Work instruction. Please give the records from the line with "At what (x,y)" to the line with "center [770, 496]." again, renaming "coordinate pair" to "point" and changing nothing else. Leave the pictures out of your answer.

□ □ □ □ □ □ □

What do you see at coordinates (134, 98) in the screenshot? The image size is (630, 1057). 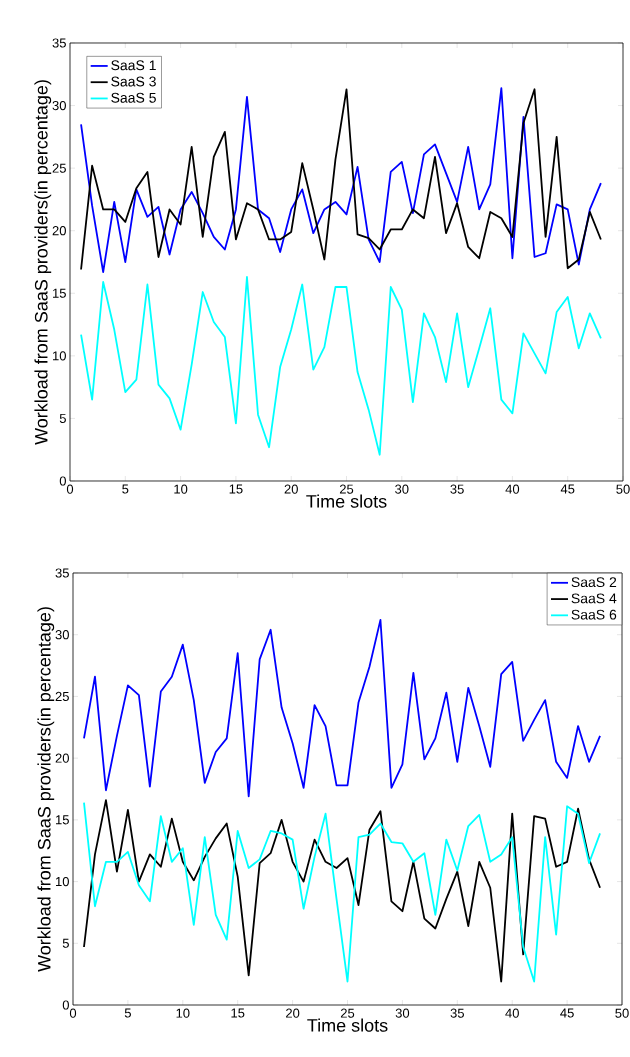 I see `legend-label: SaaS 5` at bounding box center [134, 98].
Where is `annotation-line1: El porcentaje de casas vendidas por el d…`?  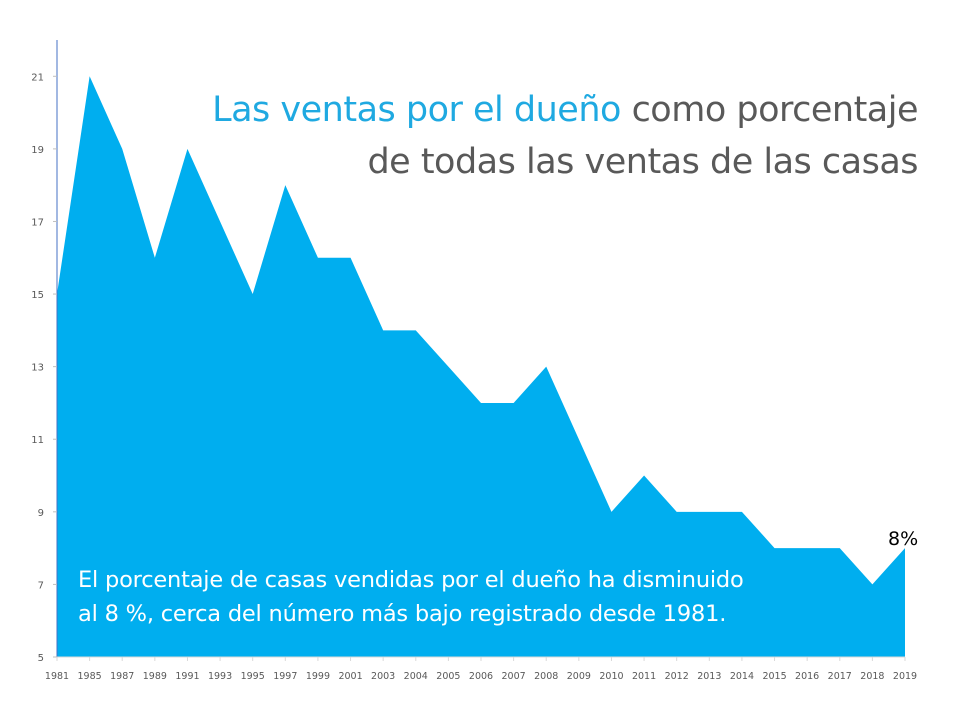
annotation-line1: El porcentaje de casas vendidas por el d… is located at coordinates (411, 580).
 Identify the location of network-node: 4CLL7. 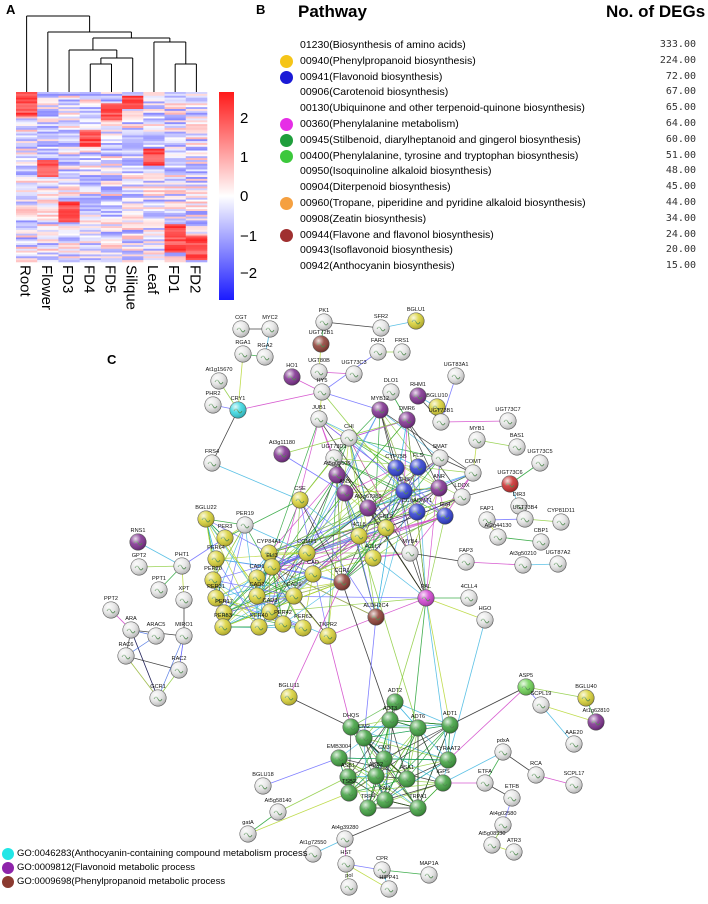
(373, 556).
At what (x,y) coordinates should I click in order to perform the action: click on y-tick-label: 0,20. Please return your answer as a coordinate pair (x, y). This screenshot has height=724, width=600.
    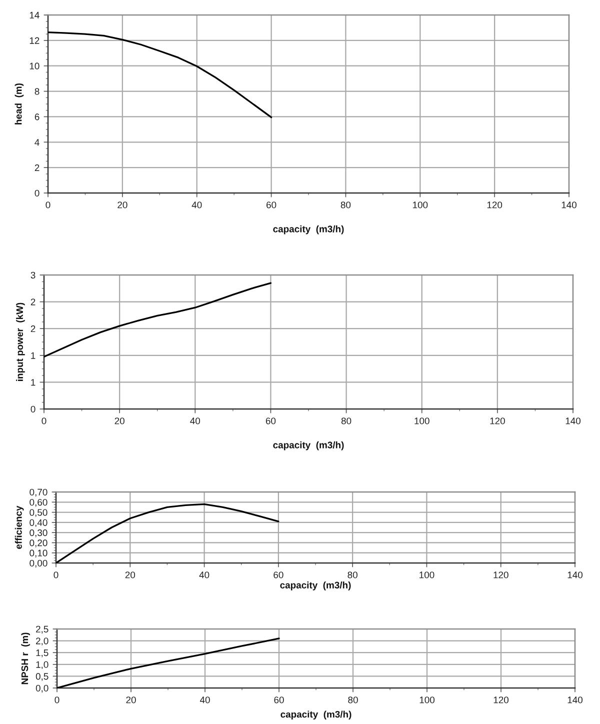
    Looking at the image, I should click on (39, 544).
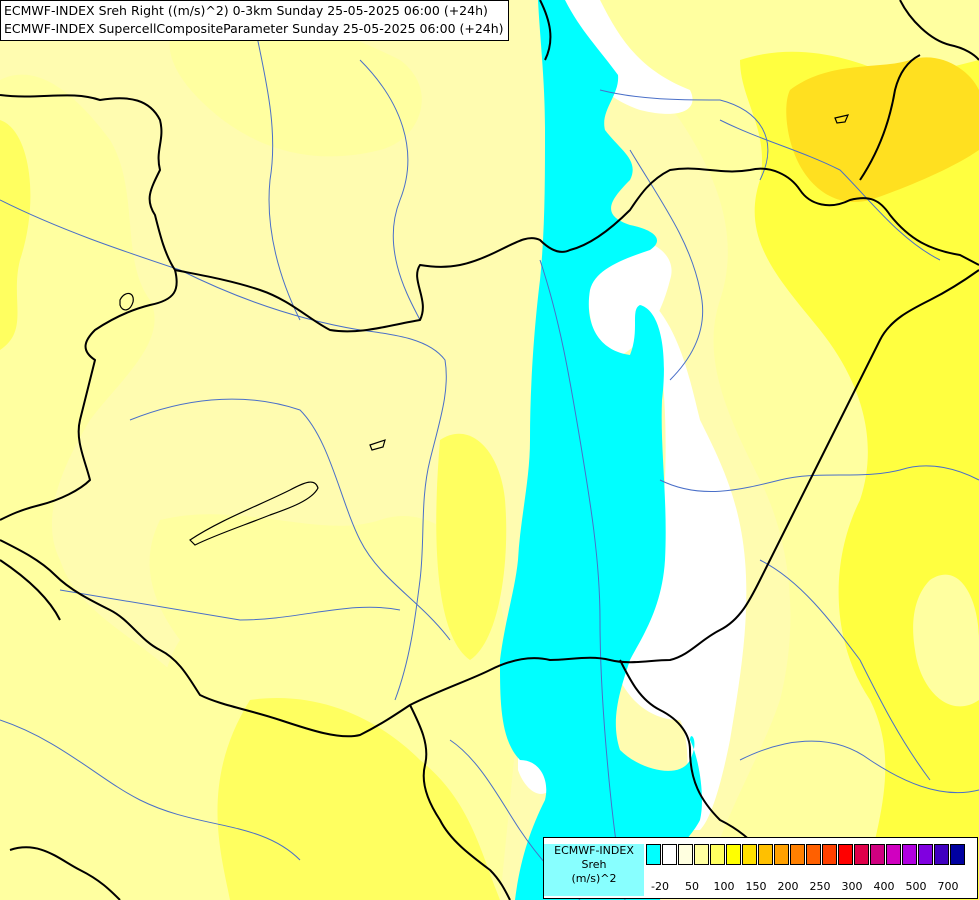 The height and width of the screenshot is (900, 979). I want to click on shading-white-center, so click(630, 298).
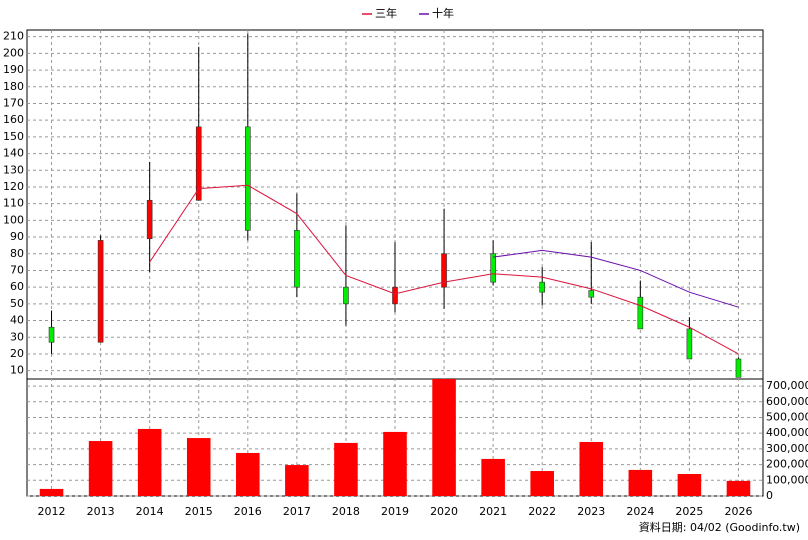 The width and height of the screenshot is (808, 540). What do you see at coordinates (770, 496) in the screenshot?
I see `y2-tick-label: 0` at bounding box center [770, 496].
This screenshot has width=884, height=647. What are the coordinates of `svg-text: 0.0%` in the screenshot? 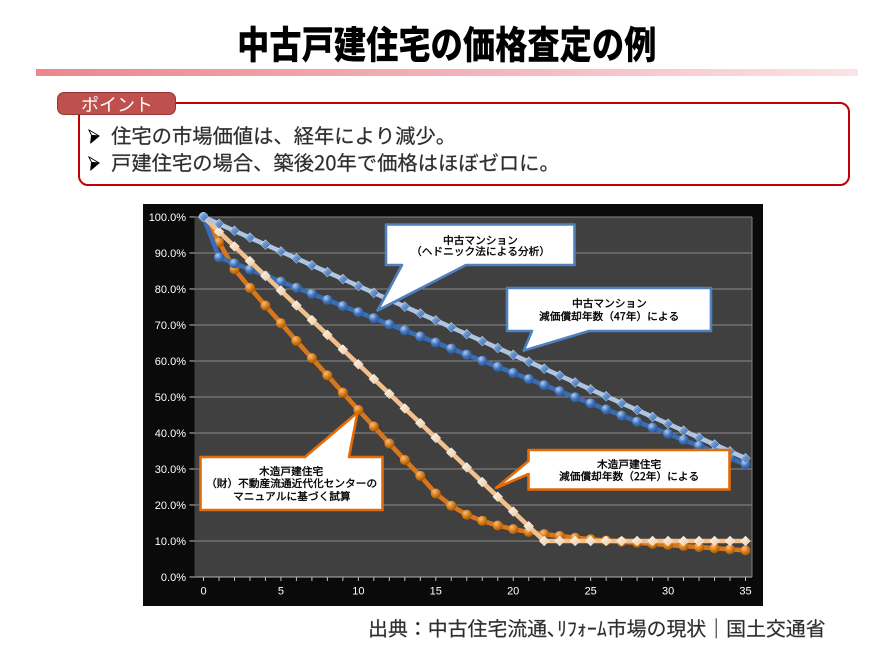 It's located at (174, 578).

□ □ □ □ □ □ □

Exercise output.
At what (x,y) coordinates should I click in order to perform the action: click on y-tick-label: 0,20. Please return your answer as a point (x, y). This screenshot has height=724, width=600.
    Looking at the image, I should click on (39, 544).
 The height and width of the screenshot is (900, 979). I want to click on shading-white-center, so click(630, 298).
 The width and height of the screenshot is (808, 540). What do you see at coordinates (770, 496) in the screenshot?
I see `y2-tick-label: 0` at bounding box center [770, 496].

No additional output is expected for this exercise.